Ricky Lee

Profile
- Position: Offensive tackle

Personal information
- Born: November 16, 1999 (age 26) Jacksonville, Florida, U.S.
- Listed height: 6 ft 5 in (1.96 m)
- Listed weight: 289 lb (131 kg)

Career information
- High school: Robert E. Lee (Jacksonville)
- College: North Carolina Central (2018–2020) North Carolina A&T (2021–2022)
- NFL draft: 2023: undrafted

Career history
- Carolina Panthers (2023); Minnesota Vikings (2024)*; Cleveland Browns (2024)*; New York Giants (2024)*; Arlington Renegades (2025); Jacksonville Jaguars (2025);
- * Offseason or practice squad member only

Career NFL statistics as of 2025
- Games played: 7
- Stats at Pro Football Reference

= Ricky Lee (American football) =

American football player (born 1999)

Ricky Lee III (born June 11, 1999) is an American professional football offensive tackle. He played college football for the North Carolina Central Eagles before transferring to the North Carolina A&T Aggies. He was signed as an undrafted free agent by the Carolina Panthers after the 2023 NFL draft.

==Early life and education==
Lee was born on June 11, 1999, and grew up in Jacksonville, Florida. He attended Robert E. Lee High School—now Riverside High School–in his hometown, playing football and basketball; he was a first-team all-district selection at offensive tackle in football. He began his college football career with the North Carolina Central Eagles, starting all 11 games as a freshman and remained a starter as a sophomore in 2019. Lee transferred to rival North Carolina A&T after the 2020 season was canceled due to the COVID-19 pandemic.
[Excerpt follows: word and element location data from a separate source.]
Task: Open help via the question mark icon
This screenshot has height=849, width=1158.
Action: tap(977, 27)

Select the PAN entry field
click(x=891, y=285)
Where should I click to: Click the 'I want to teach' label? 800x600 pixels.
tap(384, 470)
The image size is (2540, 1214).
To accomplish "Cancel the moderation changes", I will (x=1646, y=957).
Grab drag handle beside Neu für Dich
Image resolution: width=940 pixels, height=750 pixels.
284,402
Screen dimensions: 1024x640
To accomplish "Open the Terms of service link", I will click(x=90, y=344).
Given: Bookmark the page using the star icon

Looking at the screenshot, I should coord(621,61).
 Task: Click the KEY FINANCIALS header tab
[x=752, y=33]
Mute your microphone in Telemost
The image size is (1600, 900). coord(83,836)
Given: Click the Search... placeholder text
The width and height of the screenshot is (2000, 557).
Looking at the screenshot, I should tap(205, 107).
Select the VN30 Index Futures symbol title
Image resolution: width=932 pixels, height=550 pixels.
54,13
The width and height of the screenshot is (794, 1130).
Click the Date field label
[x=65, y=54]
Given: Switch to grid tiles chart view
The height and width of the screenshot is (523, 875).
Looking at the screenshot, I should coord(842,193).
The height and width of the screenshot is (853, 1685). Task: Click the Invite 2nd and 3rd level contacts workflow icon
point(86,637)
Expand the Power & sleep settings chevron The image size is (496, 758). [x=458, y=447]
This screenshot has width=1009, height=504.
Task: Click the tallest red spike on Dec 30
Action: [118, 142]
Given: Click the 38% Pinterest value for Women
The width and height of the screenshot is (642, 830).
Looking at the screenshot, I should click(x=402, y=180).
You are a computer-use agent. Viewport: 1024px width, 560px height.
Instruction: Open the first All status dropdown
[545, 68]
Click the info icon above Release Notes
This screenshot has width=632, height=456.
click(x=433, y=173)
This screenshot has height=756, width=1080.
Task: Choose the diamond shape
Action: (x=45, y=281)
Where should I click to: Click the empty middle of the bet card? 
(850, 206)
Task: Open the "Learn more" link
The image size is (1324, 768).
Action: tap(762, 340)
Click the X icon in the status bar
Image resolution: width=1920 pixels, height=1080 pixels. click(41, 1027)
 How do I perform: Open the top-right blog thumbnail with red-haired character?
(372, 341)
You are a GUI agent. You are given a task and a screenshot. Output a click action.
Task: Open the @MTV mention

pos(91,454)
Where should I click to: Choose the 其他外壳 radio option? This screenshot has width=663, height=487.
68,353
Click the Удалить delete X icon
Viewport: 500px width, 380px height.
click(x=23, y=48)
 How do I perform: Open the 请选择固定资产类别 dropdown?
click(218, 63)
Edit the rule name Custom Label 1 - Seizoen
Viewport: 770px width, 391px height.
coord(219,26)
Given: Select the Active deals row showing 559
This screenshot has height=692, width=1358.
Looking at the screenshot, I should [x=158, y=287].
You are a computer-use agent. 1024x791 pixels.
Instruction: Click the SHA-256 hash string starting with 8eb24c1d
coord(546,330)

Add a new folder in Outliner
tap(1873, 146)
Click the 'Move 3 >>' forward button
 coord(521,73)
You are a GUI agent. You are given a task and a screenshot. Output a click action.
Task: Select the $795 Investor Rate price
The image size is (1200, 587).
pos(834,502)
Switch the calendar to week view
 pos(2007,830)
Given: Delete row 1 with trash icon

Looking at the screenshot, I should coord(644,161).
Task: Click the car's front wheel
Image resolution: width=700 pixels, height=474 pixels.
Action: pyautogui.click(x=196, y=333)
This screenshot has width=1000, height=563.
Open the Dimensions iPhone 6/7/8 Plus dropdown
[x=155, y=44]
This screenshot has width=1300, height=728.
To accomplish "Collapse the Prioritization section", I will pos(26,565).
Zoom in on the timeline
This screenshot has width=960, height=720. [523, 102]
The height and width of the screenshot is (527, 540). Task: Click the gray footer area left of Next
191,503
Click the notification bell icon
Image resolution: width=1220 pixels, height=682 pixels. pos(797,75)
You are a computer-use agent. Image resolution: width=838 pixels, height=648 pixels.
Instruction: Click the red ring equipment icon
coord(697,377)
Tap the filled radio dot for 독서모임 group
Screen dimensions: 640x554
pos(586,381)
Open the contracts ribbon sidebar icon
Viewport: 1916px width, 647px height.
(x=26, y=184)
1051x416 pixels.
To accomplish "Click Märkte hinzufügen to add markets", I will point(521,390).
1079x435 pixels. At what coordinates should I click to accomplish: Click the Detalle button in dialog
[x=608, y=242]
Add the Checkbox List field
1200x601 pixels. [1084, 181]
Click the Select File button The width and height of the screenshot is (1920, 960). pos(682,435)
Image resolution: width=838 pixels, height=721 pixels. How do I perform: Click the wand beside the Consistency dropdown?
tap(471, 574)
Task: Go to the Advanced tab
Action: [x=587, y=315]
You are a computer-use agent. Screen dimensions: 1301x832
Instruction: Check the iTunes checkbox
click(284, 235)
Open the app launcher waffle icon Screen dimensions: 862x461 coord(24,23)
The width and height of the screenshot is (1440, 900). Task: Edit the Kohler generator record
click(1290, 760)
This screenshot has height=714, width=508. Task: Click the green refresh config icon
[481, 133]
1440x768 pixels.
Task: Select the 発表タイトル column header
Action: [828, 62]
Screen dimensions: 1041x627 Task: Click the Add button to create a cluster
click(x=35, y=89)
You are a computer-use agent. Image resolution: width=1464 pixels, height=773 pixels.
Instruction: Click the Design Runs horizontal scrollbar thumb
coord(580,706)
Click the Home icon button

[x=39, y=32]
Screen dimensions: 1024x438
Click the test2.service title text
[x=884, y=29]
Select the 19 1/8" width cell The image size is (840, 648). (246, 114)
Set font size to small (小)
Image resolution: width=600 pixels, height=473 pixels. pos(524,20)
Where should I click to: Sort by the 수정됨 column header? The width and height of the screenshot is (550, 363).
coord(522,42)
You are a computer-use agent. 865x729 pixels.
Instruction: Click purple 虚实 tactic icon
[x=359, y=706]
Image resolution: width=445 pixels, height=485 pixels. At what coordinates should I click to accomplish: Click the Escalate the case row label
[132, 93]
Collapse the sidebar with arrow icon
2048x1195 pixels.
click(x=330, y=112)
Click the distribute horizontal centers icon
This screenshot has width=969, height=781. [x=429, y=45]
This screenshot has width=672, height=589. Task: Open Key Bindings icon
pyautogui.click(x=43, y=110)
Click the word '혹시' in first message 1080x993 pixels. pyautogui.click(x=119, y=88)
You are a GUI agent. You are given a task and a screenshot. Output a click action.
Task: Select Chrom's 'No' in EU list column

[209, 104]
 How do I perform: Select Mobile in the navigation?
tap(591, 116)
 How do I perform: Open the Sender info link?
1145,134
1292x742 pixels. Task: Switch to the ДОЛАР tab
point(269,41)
In Lee's first season at North Carolina A&T, he started all 11 games and had the second-most snaps played among their offensive linemen with 648. He remained a starter for his senior season in 2022 and was named second-team All-Big South Conference.

==Professional career==

Pre-draft measurables
| Height | Weight | Arm length | Hand span | Wingspan | 40-yard dash | 10-yard split | 20-yard split | 20-yard shuttle | Vertical jump | Broad jump |
| 6 ft 5+1⁄8 in (1.96 m) | 289 lb (131 kg) | 34+5⁄8 in (0.88 m) | 9+5⁄8 in (0.24 m) | 6 ft 11+3⁄8 in (2.12 m) | 5.42 s | 1.77 s | 3.13 s | 4.96 s | 25.0 in (0.64 m) | 7 ft 10 in (2.39 m) |
All values from HBCU Combine

===Carolina Panthers===
After going unselected in the 2023 NFL draft, Lee was signed by the Carolina Panthers as an undrafted free agent, being one of the few players from a historically black college (HBCU) around the league and the only one on the Panthers. He made the team's final roster, being one of only two of the team's undrafted rookies to make the squad as well as one of only 20 HBCU players to make their team's initial roster. He appeared in a total of six games in the 2024 season, being used exclusively on specials teams while seeing action on 24 snaps.

On August 27, 2024, Lee was waived by the Panthers.

===Minnesota Vikings===
On August 29, 2024, Lee signed with the Minnesota Vikings' practice squad. He was released on September 17.

===Cleveland Browns===
On September 25, 2024, Lee was signed to the Cleveland Browns' practice squad. He was released by the Browns on October 8.

===New York Giants===
On December 23, 2024, Lee was signed to the New York Giants' practice squad.

=== Arlington Renegades ===
On January 14, 2025, Lee signed with the Arlington Renegades of the United Football League (UFL).

=== Jacksonville Jaguars ===
On August 1, 2025, Lee was signed by his hometown Jacksonville Jaguars. He was waived on August 26 as part of final roster cuts. The following day, Lee was re-signed to the team's practice squad. He signed a reserve/future contract with Jacksonville on January 12, 2026.

On August 30, 2026, Lee was waived by the Jaguars as part of final roster cuts.